6. Gezien het bovenstaande komt de rechtbank tot het oordeel dat het beroep ongegrond is.
7. Het beroep is ongegrond.
8. Voor een proceskostenveroordeling bestaat geen aanleiding.

Beslissing

De rechtbank verklaart het beroep ongegrond.
Deze uitspraak is op 28 april 2020 gedaan door mr. D.A.J. Overdijk, rechter, in aanwezigheid van mr. S.M. Kraan, griffier. Deze uitspraak is gedaan op 30 april 2020. Als gevolg van de maatregelen rondom het Coronavirus is deze uitspraak nu niet uitgesproken op een openbare uitsprakenzitting.

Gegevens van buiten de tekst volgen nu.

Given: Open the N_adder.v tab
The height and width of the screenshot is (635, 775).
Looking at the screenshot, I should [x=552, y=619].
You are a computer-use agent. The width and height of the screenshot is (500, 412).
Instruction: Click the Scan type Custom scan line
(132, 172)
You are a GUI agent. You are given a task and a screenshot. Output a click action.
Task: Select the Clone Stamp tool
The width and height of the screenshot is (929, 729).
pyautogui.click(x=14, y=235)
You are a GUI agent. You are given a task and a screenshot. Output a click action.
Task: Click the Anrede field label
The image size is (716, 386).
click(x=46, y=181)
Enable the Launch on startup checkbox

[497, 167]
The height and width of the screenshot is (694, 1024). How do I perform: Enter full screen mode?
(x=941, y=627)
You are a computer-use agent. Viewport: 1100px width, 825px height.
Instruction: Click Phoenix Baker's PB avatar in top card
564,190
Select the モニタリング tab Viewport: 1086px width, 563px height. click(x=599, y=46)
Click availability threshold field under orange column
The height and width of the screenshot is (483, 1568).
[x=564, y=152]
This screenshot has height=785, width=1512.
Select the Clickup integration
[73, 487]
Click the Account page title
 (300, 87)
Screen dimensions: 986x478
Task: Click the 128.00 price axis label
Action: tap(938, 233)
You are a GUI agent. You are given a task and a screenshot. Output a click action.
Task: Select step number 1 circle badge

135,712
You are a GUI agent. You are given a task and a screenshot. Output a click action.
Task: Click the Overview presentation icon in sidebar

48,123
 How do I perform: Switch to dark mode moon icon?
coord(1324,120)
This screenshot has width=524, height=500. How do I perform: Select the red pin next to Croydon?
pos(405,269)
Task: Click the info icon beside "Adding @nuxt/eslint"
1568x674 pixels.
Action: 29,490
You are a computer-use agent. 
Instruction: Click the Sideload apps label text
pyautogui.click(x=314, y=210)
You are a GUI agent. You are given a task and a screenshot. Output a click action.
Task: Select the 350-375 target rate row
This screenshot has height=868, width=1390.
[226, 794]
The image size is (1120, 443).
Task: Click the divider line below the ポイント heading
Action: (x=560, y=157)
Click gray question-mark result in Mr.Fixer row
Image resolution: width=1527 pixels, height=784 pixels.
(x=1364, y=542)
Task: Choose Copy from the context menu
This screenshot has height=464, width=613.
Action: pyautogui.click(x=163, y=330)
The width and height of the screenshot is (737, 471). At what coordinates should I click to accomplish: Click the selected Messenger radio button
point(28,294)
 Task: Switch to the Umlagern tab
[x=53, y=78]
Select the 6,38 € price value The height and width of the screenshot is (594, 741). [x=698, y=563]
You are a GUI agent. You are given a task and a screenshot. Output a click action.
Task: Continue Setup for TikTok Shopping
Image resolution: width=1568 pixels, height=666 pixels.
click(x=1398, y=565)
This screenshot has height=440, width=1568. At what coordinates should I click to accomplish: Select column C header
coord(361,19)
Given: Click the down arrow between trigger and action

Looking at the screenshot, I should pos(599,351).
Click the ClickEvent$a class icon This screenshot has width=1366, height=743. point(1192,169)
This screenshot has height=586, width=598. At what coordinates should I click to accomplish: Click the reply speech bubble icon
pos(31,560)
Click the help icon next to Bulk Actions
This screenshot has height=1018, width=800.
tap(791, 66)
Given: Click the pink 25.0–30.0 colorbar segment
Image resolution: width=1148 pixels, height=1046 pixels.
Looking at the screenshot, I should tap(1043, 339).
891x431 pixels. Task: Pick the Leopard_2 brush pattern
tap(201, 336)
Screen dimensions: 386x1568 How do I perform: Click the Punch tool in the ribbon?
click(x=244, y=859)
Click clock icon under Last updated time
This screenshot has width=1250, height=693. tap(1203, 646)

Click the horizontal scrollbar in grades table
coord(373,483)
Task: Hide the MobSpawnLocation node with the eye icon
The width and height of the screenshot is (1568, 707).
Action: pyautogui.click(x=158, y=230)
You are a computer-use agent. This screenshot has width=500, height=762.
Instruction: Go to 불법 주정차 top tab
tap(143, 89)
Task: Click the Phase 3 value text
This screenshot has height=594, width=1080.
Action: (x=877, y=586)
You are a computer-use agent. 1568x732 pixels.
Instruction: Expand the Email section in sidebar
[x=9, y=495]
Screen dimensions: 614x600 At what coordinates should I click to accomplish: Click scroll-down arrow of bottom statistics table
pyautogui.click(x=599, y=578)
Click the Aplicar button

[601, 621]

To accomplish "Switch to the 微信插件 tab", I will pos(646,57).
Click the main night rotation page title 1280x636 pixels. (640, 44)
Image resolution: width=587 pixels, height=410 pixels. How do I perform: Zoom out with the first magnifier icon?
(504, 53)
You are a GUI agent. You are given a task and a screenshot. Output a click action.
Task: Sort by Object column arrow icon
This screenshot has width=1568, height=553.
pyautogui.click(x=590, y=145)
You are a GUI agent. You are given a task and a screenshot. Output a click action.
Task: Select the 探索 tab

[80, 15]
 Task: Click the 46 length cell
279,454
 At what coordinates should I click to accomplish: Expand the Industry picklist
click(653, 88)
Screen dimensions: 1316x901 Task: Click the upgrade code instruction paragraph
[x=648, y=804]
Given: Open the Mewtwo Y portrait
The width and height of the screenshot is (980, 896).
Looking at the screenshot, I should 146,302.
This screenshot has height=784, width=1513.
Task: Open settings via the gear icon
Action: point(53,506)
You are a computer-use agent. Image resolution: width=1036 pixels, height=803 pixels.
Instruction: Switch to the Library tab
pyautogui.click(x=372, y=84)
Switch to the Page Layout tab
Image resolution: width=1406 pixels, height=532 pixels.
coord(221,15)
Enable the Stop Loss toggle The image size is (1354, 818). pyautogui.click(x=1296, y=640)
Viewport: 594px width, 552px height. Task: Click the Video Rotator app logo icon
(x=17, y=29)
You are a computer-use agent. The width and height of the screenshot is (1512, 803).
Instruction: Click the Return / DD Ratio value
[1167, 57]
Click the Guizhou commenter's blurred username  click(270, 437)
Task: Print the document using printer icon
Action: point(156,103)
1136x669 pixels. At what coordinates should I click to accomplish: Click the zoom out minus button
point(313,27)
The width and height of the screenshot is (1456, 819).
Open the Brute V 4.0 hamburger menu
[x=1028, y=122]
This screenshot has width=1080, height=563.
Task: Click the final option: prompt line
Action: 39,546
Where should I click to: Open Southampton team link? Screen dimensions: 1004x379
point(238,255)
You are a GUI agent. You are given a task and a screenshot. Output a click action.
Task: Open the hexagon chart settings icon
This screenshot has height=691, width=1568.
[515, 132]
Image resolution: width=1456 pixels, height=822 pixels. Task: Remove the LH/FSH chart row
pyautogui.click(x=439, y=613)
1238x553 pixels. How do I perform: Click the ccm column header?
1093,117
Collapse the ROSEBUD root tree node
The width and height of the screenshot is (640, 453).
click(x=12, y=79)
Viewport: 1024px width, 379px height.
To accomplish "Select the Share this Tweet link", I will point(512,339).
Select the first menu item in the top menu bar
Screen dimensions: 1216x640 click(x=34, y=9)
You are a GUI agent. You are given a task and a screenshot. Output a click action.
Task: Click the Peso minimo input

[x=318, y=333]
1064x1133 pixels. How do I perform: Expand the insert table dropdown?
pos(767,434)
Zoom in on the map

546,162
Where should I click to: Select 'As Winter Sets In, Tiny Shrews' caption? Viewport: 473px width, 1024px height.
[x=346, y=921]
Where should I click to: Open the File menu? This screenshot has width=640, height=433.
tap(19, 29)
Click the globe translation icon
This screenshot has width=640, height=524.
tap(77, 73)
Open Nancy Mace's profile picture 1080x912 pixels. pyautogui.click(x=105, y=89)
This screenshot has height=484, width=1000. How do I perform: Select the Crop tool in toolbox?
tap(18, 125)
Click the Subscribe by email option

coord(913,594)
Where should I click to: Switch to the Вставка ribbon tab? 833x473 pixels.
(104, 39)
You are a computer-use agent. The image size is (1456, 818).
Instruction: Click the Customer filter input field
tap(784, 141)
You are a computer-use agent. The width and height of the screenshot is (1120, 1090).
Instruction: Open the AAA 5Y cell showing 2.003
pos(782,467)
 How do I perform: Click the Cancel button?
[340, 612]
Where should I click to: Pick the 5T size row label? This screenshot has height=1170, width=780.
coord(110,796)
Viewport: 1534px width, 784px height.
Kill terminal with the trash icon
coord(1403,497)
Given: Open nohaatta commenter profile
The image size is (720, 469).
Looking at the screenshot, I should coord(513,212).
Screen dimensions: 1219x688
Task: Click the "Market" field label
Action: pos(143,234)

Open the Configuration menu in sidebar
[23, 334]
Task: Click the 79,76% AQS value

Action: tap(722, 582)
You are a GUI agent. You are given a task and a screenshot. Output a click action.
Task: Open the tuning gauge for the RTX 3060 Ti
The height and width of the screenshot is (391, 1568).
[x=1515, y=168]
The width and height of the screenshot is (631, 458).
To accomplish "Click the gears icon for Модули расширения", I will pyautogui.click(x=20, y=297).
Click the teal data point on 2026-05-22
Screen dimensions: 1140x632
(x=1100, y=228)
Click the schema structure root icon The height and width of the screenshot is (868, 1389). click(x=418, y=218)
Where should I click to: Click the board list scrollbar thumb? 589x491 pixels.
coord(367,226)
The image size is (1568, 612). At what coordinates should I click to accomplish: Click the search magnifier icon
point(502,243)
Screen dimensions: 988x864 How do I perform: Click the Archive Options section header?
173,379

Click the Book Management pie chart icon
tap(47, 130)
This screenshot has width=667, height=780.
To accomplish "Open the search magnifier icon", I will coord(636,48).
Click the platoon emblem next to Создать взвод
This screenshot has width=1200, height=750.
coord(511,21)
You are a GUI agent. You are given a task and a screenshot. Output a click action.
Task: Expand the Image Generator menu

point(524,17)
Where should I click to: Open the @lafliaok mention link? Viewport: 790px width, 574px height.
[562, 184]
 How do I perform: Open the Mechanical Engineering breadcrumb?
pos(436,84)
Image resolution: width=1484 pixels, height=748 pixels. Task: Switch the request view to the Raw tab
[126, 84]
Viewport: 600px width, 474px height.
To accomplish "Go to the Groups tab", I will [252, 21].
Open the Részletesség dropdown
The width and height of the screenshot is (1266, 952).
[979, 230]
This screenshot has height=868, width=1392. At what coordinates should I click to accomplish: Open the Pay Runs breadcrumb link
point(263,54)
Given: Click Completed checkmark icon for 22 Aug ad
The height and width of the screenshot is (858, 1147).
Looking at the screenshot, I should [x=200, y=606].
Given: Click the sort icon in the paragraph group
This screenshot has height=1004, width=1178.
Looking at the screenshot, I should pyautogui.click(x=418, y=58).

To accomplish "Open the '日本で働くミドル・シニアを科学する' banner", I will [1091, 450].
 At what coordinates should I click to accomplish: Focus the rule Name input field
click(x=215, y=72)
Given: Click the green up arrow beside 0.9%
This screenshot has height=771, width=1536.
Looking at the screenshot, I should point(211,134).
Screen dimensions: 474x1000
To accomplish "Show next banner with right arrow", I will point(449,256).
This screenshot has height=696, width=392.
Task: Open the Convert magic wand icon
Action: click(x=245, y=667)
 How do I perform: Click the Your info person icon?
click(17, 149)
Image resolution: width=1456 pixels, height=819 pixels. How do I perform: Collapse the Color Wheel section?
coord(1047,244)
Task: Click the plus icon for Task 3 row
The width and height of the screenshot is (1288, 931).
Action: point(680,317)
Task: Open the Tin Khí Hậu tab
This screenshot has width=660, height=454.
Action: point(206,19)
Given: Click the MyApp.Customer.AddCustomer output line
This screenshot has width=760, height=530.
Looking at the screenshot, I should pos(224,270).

Dat zal op een later moment alsnog gebeuren. Deze uitspraak wordt zo snel mogelijk gepubliceerd op www.rechtspraak.nl.
griffier rechter
Afschrift verzonden aan partijen op:

Rechtsmiddel

Tegen deze uitspraak kan binnen zes weken na de dag van verzending daarvan hoger beroep worden ingesteld bij de Afdeling bestuursrechtspraak van de Raad van State. Als hoger beroep is ingesteld, kan bij de voorzieningenrechter van de hogerberoepsrechter worden verzocht om het treffen van een voorlopige voorziening.